Une
chanson « réaliste » des années 1930, à propos de
l'addiction au tabac, contient cette phrase : « Du gris
que l'on prend dans ses doigts et qu'on roule... ». En la
détournant un peu on peut s'en servir pour aborder le sujet des iris
aux fleurs grises que certains hybrideurs ont découvert – sinon
cherché – dans leurs semis.
On
pourrait commencer par définir ce que l’on entend par iris gris.
Le gris, théoriquement, est un mélange de noir et de blanc, qui va
du blanc cassé au gris anthracite. Mais on appelle également gris
le mélange précédent lorsqu’il contient une part de bleu ou de
mauve, voire de brun et même de rose. Autant dire que les gris sont
multiples ! En plus il faudrait ajouter à ce panel les couleurs qui,
pour une raison ou une autre, ne sont pas nettes ou franches. Le cas
n’est pas rare chez les iris, où bien souvent des semis présentent
un effet fumé ou une teinte brumeuse qui confère de l’étrangeté
à la fleur… Qui recherche quelque chose de différent peut se
risquer à retenir une telle obtention.
Quoi
qu'il en soit l’iris gris vraiment gris est rare, il en existe
néanmoins un certain nombre et il me semble que la fréquence de
leur apparition suit une courbe ascendante.
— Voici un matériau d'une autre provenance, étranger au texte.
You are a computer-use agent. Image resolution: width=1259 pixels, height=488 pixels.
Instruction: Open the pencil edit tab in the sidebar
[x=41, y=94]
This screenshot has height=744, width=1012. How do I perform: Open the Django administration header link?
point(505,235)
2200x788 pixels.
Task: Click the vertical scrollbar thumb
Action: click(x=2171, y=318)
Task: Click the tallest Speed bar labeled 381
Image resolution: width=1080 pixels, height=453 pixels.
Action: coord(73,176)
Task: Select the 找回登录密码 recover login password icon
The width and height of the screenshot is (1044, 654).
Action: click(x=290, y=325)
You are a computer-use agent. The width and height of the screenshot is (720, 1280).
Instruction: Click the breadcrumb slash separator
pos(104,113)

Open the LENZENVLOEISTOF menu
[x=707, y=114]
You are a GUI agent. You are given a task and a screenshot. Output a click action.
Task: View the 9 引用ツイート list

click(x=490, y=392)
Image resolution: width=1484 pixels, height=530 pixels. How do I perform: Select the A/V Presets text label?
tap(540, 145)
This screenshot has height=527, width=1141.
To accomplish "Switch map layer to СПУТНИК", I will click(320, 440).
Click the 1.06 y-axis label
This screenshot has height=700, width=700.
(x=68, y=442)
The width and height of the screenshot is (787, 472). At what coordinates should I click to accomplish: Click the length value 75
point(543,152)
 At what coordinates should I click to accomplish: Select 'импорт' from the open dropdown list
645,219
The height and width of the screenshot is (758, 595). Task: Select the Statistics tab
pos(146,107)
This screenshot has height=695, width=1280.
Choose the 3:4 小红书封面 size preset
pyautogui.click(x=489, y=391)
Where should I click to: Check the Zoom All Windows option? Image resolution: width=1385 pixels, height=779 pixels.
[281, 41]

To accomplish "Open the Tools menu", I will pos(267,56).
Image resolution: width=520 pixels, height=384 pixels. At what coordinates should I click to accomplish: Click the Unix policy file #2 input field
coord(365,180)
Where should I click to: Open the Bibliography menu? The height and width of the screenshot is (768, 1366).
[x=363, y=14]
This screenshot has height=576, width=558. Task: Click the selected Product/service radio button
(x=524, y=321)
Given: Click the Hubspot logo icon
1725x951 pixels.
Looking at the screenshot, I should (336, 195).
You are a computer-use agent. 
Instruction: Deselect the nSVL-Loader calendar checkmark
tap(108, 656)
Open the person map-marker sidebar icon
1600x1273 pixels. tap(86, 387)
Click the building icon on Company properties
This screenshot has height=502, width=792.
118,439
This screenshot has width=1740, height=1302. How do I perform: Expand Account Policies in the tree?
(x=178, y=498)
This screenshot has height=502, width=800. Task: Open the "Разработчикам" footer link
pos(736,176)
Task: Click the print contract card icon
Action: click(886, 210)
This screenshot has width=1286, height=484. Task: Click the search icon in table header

Ils méritent donc que
l’on parle d’eux..
Au
commencement il y a 'Jean Cayeux' (F. Cayeux, 1931). On ne peut pas
parler d'iris gris sans évoquer cette variété qui, si elle n'est
pas à proprement parler d'un gris franc, incline néanmoins vers
cette couleur, et sous certains éclairages elle en est proche. Comme
on va le voir chez les autres iris gris, il n'est pas évident de
constater les prémices de cette coloration dans les antécédents.
C'est sans doute le fait que le gris n'est que la conséquence d'un
hasard hypothétique. Il faut attendre encore une trentaine d'année
pour voir apparaître un iris que je trouve absolument gris, c’est
une variété italienne, obtenue dans les années 60 par une
amatrice, Gina Sgaravatti, qui ne l’a jamais enregistré. Il
s’appelle 'Beghina', et, malheureusement, on ne connait pas son
pedigree.
Evoquons
ensuite 'Ghost Story' (Ghio 1974) dont le pedigree est (Cambodia
X (Claudia Rene x (Commentary x Claudia Rene))), où l'on retrouve
l'un des croisements basiques du travail de Joë Ghio.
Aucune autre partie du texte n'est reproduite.